Stored items:
== Segment start ==
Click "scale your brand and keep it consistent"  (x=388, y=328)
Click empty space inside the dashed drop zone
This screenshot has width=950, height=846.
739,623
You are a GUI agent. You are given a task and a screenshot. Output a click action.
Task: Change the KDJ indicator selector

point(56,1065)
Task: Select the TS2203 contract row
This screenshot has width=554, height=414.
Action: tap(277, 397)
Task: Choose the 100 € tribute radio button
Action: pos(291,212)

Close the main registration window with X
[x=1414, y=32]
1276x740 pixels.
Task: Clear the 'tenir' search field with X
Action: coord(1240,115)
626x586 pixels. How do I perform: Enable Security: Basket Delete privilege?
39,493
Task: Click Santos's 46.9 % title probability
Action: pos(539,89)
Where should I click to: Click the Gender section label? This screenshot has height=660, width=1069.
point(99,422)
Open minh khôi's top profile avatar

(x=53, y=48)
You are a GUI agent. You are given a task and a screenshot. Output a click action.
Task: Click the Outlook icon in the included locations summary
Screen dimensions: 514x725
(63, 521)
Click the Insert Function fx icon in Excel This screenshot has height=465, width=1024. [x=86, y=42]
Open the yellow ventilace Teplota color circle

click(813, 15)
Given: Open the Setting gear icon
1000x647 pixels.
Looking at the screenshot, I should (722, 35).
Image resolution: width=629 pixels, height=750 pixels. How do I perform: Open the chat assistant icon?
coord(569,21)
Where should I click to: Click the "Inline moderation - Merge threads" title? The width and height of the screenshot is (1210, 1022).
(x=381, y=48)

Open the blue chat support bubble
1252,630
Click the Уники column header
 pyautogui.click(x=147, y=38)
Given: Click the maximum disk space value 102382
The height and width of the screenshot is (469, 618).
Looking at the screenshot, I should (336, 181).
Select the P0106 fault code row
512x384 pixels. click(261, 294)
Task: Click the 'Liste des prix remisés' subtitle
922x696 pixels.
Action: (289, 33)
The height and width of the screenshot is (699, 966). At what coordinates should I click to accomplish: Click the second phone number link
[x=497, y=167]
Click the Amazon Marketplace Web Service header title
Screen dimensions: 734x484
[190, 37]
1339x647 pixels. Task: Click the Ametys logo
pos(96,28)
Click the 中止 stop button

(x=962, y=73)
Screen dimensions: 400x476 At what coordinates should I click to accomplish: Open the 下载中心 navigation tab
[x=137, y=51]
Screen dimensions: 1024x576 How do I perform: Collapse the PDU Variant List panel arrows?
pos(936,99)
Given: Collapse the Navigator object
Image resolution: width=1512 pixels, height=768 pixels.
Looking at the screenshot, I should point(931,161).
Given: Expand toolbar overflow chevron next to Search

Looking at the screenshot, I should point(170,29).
== Segment end ==
Required action: Reproduce the records above line by line, without any change, up to and including the line that holds "Task: Select the TS2203 contract row".

Written response:
Click "scale your brand and keep it consistent"  (x=388, y=328)
Click empty space inside the dashed drop zone
This screenshot has width=950, height=846.
739,623
You are a GUI agent. You are given a task and a screenshot. Output a click action.
Task: Change the KDJ indicator selector

point(56,1065)
Task: Select the TS2203 contract row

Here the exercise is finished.